C-OWL: Contextualizing Ontologies
Abstract
Ontologies are shared models of a domain that encode a view which is common to a set of different parties. Contexts are local models that encode a party’s subjective view of a domain. In this paper we show how ontologies can be contextualized, thus acquiring certain useful properties that a pure shared approach cannot provide. We say that an ontology is contextualized or, also, that it is a contextual ontology, when its contents are kept local, and therefore not shared with other ontologies, and mapped with the contents of other ontologies via explicit (context) mappings.

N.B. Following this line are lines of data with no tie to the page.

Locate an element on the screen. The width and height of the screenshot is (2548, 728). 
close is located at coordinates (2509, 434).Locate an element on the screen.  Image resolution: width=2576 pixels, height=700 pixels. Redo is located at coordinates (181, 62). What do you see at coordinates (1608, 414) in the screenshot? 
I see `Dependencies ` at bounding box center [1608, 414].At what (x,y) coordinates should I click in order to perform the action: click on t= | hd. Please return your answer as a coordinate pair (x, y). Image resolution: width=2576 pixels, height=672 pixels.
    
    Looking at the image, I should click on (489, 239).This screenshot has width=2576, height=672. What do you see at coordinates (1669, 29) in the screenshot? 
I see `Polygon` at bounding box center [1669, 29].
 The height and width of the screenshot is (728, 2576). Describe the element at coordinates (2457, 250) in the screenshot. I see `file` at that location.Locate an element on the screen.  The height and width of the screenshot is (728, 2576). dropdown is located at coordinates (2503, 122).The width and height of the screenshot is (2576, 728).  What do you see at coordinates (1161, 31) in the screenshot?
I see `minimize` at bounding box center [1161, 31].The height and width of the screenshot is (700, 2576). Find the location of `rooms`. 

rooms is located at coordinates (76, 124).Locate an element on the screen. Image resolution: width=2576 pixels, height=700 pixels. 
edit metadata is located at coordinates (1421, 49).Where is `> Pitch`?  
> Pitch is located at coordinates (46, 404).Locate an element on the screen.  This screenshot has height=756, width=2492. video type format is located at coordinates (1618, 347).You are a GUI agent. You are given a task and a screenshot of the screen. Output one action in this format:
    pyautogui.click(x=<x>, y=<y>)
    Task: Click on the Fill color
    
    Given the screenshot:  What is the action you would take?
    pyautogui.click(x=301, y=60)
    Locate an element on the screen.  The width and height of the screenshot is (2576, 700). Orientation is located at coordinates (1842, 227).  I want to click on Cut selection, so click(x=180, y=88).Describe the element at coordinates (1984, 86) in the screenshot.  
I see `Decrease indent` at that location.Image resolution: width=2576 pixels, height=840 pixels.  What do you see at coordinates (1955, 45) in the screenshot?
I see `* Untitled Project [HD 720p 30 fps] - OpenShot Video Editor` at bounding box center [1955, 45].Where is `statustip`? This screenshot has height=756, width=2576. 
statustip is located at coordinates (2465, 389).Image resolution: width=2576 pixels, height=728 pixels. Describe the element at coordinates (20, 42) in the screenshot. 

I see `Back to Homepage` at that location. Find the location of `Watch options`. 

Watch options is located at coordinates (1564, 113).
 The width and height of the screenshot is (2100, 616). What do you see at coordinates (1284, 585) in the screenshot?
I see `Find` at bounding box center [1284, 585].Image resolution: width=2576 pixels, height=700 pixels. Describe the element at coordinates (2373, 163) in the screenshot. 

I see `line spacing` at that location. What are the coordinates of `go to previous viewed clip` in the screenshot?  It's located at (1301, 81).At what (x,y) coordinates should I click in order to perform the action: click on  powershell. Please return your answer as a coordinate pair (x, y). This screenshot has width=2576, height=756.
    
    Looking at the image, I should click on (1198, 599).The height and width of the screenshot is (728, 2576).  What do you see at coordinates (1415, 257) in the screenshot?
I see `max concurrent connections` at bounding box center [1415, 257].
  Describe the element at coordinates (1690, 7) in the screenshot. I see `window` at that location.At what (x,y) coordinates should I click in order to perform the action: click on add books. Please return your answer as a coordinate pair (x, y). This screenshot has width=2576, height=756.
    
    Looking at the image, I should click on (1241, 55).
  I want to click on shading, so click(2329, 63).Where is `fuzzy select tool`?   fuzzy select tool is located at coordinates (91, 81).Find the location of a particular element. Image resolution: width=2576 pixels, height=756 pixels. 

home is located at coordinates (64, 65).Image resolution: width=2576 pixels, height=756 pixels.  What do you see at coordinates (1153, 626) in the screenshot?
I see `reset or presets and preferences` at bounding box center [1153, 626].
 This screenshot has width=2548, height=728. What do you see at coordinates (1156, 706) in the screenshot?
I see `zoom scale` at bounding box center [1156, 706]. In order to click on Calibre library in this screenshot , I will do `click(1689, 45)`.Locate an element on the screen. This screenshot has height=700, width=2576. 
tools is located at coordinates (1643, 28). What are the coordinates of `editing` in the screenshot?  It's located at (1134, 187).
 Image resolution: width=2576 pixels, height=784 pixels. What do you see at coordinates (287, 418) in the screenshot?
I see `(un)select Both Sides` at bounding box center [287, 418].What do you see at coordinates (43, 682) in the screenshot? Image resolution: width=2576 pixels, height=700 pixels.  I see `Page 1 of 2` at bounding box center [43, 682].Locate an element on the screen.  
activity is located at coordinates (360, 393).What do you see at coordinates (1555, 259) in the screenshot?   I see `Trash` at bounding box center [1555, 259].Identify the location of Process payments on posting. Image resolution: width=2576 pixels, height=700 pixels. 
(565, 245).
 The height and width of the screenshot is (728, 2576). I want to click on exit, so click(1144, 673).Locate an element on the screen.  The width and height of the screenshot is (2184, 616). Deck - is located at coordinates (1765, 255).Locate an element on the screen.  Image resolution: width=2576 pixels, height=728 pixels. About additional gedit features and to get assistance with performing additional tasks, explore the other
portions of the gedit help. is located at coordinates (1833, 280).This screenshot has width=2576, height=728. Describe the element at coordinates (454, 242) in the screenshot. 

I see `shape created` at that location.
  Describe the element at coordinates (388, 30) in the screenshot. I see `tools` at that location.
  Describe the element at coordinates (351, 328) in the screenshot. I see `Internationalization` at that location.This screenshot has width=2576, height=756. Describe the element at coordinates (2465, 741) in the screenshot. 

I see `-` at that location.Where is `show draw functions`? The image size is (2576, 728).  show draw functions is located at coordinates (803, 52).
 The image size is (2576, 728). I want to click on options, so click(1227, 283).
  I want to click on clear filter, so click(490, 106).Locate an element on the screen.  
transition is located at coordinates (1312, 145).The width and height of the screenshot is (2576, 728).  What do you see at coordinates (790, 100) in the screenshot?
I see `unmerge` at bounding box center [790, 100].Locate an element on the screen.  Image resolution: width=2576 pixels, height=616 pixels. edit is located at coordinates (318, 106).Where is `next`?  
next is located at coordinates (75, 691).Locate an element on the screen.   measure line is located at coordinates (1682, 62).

The result is Context OWL (C-OWL), a language whose syntax and semantics have been obtained by extending the OWL syntax and semantics to allow for the representation of contextual ontologies.
Highlights
- use case: peer-to-peer applications with a large degree of autonomy of the peer nodes but still with a strong need of coordination
- multiple ontologies (or sets or shared ontologies) which contain information which should not be integrated (an obvious example being informa- tion which is mutually inconsistent) should be contextualize
- in OWL, mappings are not part of the language. The ability of combining models is restricted to the import of complete models and to the use of the imported elements by direct reference.
- We concentrate on the OWL-DL fragment of OWL. This language is equivalent to the SHOIQ(D+) DL, i.e., SHIQ(D+) extended with an equivalent of the oneOf constructor.